Acht Tage lang dauert die Fiesta zu Ehren des Patrons San Fermín. Die Stierrennen und der schier endlose Alkoholkonsum der Teilnehmer haben das Fest in der ganzen Welt bekannt gemacht.

Ernest Hemingway gefiel das bunte Treiben so gut, dass er 1924 sein berühmtes Buch „Fiesta“ dazu schrieb. In diesem Jahr jährt sich zum 50. Mal Hemingways Todesjahr. Die Hotels sind, wie in jedem Jahr, nahezu ausgebucht.

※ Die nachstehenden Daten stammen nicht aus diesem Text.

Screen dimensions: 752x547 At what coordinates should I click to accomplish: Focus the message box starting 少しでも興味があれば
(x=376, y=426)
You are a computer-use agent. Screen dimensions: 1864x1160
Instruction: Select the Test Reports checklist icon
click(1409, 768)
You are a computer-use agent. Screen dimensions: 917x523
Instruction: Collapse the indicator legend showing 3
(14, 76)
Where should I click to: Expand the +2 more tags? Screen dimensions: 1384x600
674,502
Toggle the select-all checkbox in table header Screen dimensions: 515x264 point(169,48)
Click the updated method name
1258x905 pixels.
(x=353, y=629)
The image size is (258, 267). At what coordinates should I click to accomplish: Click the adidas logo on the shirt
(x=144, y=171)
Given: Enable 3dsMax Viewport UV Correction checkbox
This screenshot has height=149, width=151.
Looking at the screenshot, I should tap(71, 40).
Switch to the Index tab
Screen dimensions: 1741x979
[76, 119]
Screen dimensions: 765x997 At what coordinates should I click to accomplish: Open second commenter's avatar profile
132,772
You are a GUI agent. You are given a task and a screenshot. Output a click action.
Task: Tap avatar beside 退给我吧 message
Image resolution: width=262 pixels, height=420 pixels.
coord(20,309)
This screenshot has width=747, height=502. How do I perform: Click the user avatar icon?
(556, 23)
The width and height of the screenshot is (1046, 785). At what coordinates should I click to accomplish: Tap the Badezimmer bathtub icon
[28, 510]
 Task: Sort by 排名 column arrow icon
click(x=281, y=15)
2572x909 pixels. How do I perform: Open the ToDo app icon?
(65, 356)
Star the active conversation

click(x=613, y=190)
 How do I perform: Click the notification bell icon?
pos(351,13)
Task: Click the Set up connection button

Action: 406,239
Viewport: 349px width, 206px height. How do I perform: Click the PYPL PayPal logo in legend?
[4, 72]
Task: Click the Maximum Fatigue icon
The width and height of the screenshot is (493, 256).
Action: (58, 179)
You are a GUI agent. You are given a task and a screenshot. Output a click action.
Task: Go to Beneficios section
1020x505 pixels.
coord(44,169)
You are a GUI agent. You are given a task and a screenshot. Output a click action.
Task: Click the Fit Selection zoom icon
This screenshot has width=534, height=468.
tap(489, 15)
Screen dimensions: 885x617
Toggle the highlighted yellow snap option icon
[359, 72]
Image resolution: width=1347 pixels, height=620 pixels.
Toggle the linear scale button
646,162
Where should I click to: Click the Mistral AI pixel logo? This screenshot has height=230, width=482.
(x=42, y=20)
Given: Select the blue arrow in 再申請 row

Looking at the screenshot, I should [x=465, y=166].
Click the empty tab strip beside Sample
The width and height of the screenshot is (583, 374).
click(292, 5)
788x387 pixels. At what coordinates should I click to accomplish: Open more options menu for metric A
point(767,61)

Menschen aus aller Welt feiern die San Fermínes und rennen ab acht Uhr morgens mit sechs ausgewachsenen Stieren durch die Altstadt. Die Strecke ist immerhin 800 Meter lang. Kein Zuckerschlecken, vor allem, wenn man entweder frisch mit Bier abgefüllt ist, oder noch an den Nachwirkungen des Vortages zu knacken hat.

Kein Wunder, dass in jedem Jahr zahlreiche Verletzte zu beklagen sind, die meisten davon Ausländer.

Sie stürzen in den engen Gassen auf das rutschige Kopfsteinpflaster und werden von anderen Teilnehmern oder gar den Stieren überrannt. Seit 1924 kamen bei den Stierrennen 13 Menschen ums Leben. Vorher hatte man noch keine Statistik geführt.